While taking the sample my camera fell out of my packpack and tumbled all the way down to the creek. It must have bounced down at least 100m. I scrambled after it expecting to find it in pieces to my surprise it was not shattered just soaking wet. I was able to dry it out several days later and it seems to be OK.
Having failed to find the old mine we climbed the opposing ridge across the valley. It was somewhat easier climbing since there wasn’t much vertical rock to deal with. It was mostly talus which poses its own challenges. We tried to recreate the photos from the report. Rob and I took lots of photos with the hope that we could later spot the adit using a computer. Sadly none of the photos turned out well because the sun was facing us straight on.
What started out as a plan to saunter up to a lost mine adit and rappel into it. It turned into an all day scouting adventure and climbing two different steep mountain ridges. It almost seems as if we were cursed, every attempt to locate the adit had failed. Fortunately nobody got hurt and we did manage to get a nice quartz sample, even my camera survived.
I’ll be back soon to find that adit. Our failure gives me even more enthusiasm to find this thing. I just refuse to be beat by the mountains.

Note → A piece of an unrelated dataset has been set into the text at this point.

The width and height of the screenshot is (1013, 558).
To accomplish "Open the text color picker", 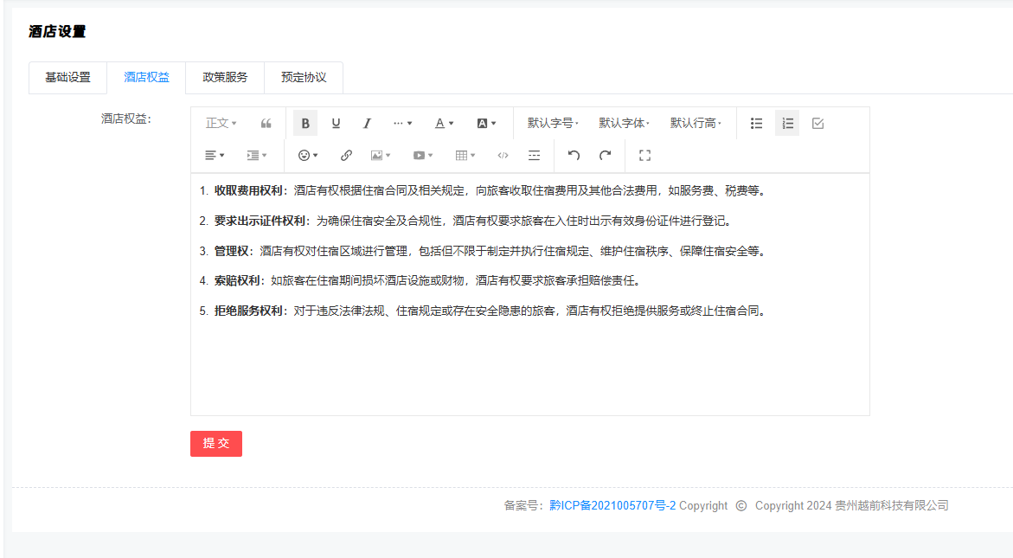I will (444, 124).
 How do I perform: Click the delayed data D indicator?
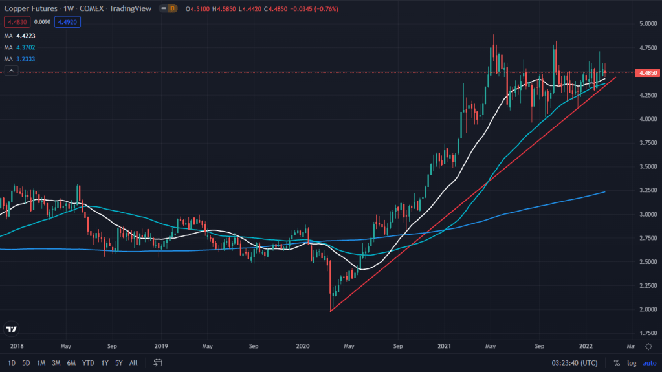[172, 8]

Searching for a legendary lost gold mine is a little different from a typical prospecting trip. Instead of picking an area based solely on its mineral potential our clues were derived largely from literature and first person accounts from decades ago. It was half treasure hunt and half geological prospecting. Before the first trip we did a lot of research reading up on the legend and accounts of previous explorers of the area. Some background is mentioned in “Part 1 – The Legend”. We also consulted as many topo maps, aerial photos, geological reports and other information as we could get our hands on. It always blows me away how much different terrain can be than what it shows on the map. A topo map can show you several contours close together over 2 or 3 cm of paper but when you get out there it’s a different story.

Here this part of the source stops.